What the exercise asks.
Pull out every line of the items below that contains the string "order", treating uppercase and lowercase as different.

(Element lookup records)
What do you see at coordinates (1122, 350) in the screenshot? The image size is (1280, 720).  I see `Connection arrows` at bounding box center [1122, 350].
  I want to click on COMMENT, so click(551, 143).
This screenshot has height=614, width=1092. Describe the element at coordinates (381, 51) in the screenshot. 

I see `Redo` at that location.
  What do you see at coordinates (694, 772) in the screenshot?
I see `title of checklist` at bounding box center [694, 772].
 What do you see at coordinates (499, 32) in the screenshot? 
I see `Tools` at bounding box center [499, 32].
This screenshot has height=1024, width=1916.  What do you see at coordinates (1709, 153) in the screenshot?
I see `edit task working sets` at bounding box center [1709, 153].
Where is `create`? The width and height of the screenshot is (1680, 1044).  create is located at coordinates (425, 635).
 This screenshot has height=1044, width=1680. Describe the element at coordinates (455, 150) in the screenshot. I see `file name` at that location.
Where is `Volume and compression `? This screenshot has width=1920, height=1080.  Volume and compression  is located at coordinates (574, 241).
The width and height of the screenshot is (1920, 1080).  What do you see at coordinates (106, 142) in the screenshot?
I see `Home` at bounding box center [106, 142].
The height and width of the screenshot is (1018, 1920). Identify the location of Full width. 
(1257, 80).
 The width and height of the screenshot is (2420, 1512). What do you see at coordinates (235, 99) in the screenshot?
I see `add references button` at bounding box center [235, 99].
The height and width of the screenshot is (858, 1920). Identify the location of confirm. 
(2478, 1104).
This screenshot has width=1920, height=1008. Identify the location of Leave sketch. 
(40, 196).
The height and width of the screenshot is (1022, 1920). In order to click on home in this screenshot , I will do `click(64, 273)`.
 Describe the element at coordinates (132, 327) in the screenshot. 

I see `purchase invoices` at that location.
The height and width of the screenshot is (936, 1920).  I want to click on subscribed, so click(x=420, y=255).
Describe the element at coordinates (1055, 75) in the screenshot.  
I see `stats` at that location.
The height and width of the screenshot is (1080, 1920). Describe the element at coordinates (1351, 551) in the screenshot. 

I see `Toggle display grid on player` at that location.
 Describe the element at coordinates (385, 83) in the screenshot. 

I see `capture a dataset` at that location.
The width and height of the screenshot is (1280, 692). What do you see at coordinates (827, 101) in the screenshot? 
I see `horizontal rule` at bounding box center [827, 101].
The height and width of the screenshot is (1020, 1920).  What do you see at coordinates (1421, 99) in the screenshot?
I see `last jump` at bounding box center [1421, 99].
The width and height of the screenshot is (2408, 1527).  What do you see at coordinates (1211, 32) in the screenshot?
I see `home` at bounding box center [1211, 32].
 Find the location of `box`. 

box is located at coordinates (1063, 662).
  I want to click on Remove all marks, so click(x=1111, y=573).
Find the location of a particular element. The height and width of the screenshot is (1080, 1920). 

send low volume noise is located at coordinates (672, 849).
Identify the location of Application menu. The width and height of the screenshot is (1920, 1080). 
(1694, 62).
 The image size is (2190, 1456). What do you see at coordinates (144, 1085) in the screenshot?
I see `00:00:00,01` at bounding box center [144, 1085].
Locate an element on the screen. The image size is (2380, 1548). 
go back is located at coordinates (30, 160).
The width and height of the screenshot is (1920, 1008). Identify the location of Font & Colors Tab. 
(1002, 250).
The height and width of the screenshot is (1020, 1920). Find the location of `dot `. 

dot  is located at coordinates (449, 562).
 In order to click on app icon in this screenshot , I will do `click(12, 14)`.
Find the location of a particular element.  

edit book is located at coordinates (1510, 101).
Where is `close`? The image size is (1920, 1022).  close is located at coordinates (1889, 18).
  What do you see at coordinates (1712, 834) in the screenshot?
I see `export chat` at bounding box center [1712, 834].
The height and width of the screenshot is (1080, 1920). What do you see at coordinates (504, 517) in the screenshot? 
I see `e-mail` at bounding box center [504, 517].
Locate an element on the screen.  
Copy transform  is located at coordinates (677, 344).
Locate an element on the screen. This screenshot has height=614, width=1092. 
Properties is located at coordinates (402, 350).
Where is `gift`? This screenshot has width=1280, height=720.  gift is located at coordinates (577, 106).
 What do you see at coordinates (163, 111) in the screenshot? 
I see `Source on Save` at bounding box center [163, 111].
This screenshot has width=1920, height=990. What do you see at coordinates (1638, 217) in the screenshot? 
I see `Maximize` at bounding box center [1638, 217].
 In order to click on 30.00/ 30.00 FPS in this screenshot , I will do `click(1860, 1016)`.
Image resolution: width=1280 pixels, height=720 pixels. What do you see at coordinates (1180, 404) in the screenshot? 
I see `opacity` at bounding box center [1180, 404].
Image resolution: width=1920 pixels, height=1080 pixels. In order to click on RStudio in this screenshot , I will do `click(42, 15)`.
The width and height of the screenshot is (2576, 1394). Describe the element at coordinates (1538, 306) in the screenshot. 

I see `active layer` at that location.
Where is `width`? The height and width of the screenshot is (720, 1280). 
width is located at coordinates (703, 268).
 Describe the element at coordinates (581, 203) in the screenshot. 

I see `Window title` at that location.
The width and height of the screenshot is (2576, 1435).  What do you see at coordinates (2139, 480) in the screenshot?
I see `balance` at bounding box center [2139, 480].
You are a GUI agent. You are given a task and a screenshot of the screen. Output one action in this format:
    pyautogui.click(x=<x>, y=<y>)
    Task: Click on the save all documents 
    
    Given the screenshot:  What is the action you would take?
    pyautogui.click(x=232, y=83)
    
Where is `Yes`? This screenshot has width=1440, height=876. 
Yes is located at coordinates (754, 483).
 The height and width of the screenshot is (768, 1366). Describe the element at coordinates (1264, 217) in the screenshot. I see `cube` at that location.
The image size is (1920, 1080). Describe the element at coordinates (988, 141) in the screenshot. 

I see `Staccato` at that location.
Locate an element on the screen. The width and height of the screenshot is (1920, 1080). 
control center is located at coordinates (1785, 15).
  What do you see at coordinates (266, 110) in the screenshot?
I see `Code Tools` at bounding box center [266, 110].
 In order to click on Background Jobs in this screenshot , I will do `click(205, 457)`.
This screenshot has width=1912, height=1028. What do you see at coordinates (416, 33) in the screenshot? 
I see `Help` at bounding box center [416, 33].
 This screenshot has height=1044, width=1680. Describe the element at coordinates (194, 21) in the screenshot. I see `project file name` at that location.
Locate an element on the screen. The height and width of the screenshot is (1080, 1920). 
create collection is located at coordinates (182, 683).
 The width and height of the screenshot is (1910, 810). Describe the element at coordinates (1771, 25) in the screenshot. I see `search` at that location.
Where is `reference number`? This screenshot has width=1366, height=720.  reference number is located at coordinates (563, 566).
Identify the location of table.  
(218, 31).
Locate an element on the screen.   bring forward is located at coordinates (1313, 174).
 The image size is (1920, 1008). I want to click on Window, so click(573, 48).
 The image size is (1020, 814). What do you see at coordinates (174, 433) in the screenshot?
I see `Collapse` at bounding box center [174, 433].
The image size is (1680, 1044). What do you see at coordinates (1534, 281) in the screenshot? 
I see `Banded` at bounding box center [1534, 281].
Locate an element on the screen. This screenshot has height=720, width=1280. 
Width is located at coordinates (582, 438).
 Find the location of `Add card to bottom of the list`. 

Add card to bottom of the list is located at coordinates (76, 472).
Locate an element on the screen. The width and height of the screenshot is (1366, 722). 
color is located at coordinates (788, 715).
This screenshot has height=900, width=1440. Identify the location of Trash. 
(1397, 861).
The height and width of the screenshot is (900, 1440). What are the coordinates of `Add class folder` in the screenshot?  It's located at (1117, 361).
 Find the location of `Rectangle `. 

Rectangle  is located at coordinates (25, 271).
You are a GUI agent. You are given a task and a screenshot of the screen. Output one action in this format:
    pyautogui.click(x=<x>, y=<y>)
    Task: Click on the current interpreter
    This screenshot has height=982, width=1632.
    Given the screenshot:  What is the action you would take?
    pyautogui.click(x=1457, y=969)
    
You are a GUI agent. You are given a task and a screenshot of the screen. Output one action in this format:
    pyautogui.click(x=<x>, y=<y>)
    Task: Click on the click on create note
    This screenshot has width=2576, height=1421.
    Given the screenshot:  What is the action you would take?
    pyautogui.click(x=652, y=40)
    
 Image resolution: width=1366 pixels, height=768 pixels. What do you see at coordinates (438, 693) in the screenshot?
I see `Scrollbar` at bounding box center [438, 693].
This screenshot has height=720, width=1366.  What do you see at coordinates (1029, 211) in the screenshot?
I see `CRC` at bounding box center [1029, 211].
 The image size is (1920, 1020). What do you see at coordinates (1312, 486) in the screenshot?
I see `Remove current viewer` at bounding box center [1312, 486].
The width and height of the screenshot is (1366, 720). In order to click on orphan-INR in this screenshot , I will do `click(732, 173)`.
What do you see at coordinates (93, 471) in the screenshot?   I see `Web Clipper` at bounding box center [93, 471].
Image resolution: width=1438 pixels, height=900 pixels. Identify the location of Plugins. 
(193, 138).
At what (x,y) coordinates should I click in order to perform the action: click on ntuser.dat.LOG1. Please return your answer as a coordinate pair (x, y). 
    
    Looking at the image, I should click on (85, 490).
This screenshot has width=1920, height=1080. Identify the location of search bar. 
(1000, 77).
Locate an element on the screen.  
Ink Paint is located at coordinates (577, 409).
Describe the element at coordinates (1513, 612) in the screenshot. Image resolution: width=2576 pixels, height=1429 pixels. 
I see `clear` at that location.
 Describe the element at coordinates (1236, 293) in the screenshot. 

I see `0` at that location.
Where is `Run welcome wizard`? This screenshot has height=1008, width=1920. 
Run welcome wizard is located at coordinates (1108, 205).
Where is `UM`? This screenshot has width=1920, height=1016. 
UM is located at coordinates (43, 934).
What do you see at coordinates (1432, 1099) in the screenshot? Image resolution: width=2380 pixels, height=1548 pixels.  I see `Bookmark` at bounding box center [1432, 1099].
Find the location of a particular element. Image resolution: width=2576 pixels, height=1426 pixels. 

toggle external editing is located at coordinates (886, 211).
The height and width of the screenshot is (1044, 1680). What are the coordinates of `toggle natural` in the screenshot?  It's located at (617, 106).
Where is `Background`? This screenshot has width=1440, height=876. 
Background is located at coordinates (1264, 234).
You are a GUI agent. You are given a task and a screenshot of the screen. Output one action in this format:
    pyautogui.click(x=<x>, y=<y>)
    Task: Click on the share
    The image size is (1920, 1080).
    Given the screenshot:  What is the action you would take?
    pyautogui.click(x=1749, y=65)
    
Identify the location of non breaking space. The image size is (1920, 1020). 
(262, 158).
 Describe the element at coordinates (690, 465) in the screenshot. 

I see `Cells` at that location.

Task answer.
The height and width of the screenshot is (1022, 1920). In order to click on home in this screenshot , I will do `click(64, 273)`.
 In order to click on app icon in this screenshot , I will do `click(12, 14)`.
 In order to click on 30.00/ 30.00 FPS in this screenshot , I will do `click(1860, 1016)`.
Image resolution: width=1920 pixels, height=1080 pixels. In order to click on RStudio in this screenshot , I will do `click(42, 15)`.
 In order to click on Background Jobs in this screenshot , I will do `click(205, 457)`.
The width and height of the screenshot is (1366, 720). In order to click on orphan-INR in this screenshot , I will do `click(732, 173)`.
At what (x,y) coordinates should I click in order to perform the action: click on ntuser.dat.LOG1. Please return your answer as a coordinate pair (x, y). 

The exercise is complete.